Может быть, и то, и другое; впрочем, Сэм не слишком-то волновался по этому поводу. Его мысли были заняты Аннабел.

Накануне Дня памяти павших Сэм и Алекс пришли домой пораньше, чтобы поговорить с дочерью.

— Папа уходит?! — в ужасе переспросила девочка со слезами на глазах.

— Я буду жить через три квартала, — сказал Сэм, пытаясь обнять вырывающуюся из его рук Аннабел.

— Почему? Почему ты уходишь?

Что она сделала? Что с ними такое? Почему это с ней случилось? Девочка не могла этого понять. И мама, и папа, еле сдерживая слезы, пытались утешить ее.

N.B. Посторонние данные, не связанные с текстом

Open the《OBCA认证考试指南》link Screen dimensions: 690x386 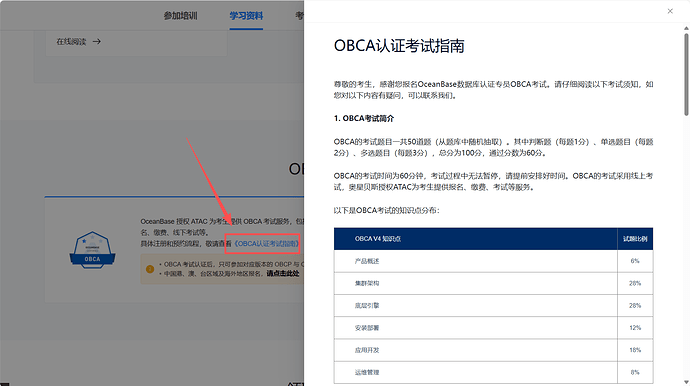[267, 243]
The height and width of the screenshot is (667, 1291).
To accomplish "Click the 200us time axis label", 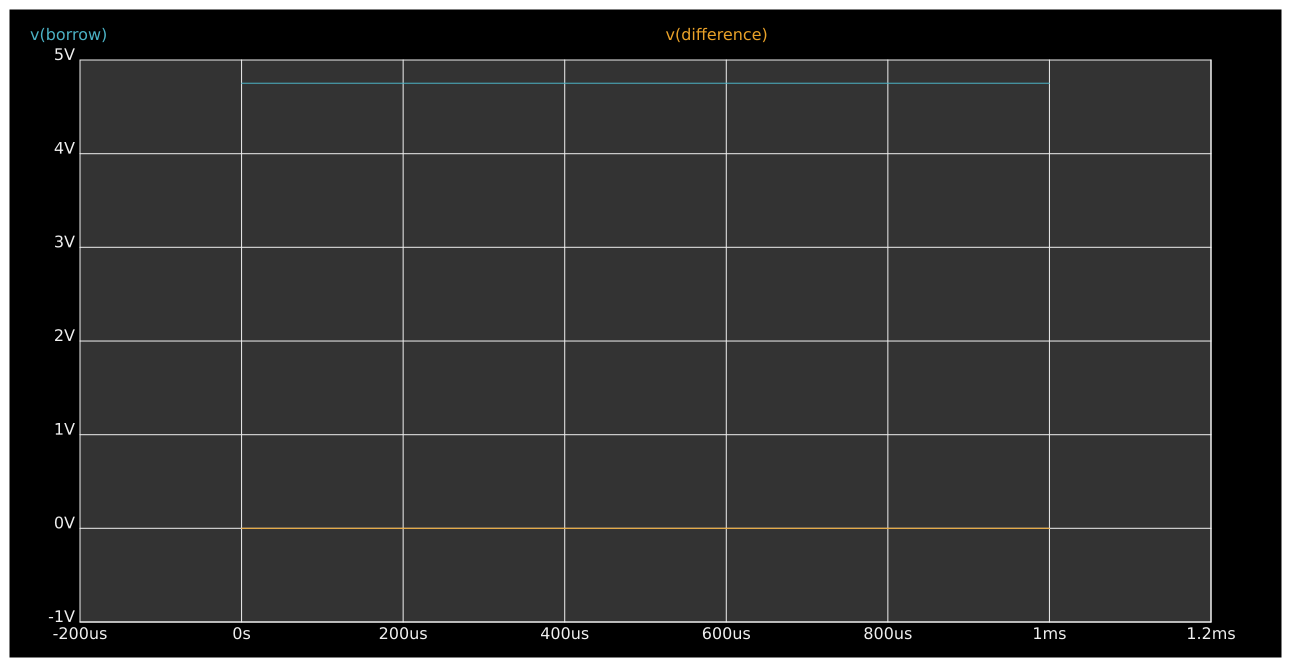I will pos(404,633).
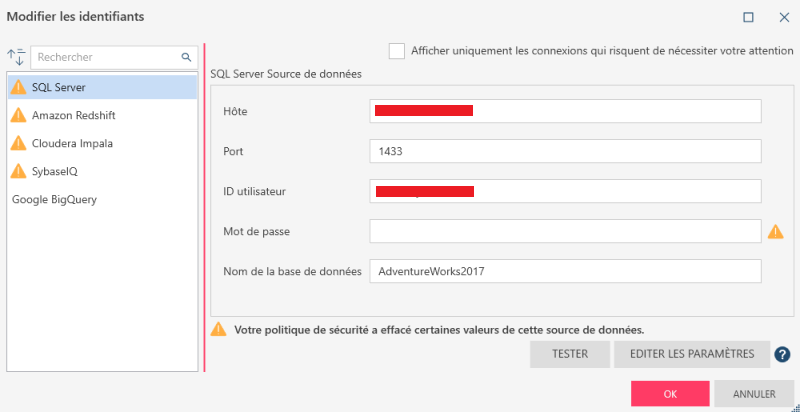Click the security policy warning triangle icon
Viewport: 800px width, 412px height.
(218, 329)
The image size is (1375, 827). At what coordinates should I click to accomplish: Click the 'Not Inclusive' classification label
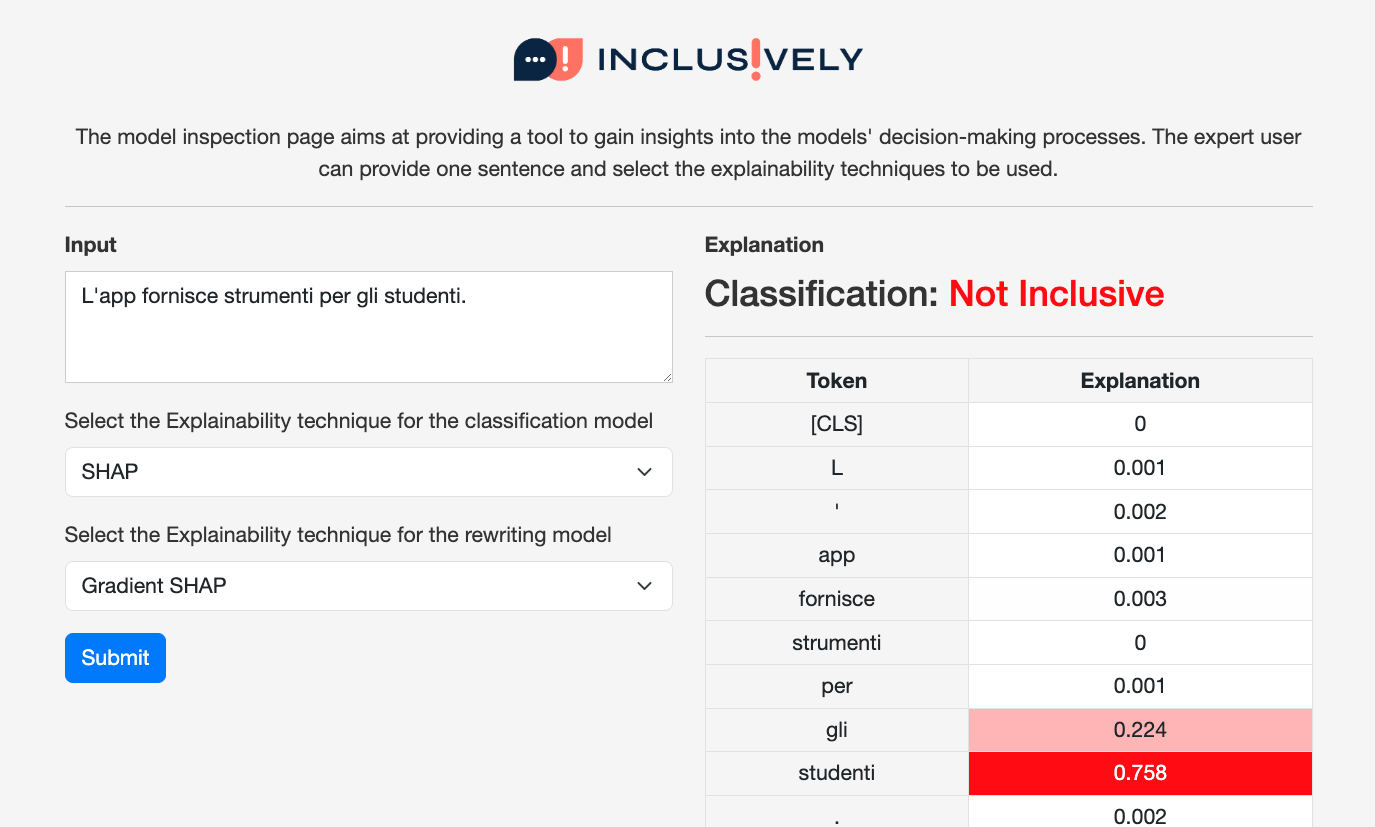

— Мы с мамой считаем, что так лучше, родная, — сказал Сэм, пытаясь успокоить ее и объяснить все как можно доступнее. — Понимаешь, я все равно мало бываю дома. Я все время путешествую. И мы с мамой думаем…

Как можно объяснить четырехлетнему ребенку такую сложную вещь? Особенно если учесть, что они сами не до конца понимали, что случилось с их семьей.

— Мы с мамой думаем, — продолжал Сэм, — что будет лучше, если мы будем жить в разных квартирах.

Ты сможешь приходить ко мне в гости в любое время и в будни, и на выходные. Мы с тобой такое придумаем! Если хочешь, давай опять поедем в Диснейленд.

Но Аннабел была умнее, чем он думал, — настоящая дочь юриста. Предлагать ей взятки было бесполезно.

— Я не хочу в Диснейленд. Я вообще ничего не хочу. Папа, ты что, больше нас не любишь?

Это был убийственный вопрос. Сэм чуть не поперхнулся и быстро ответил:

— Конечно же, люблю.

— А маму не любишь? Ты все еще злишься на нее из-за того, что она заболела?

На этот вопрос надо было бы ответить утвердительно, но Сэму не хватало духа на это.

— Конечно, нет. Конечно, я на нее не злюсь. И я ее люблю. Но, — продолжал он со слезами в голосе, смотря на прижавшуюся к Алекс дочь, — мы не хотим больше быть мужем и женой. По крайней мере мы не будем жить, как прежде. Теперь у нас будут отдельные квартиры.

— Вы разводитесь? — с искренним удивлением спросила Аннабел. Ей приходилось слышать об этом в садике от Либби Вайнштейн. Ее родители были в разводе, мама вышла замуж второй раз и родила близнецов, что совершенно не устраивало Либби.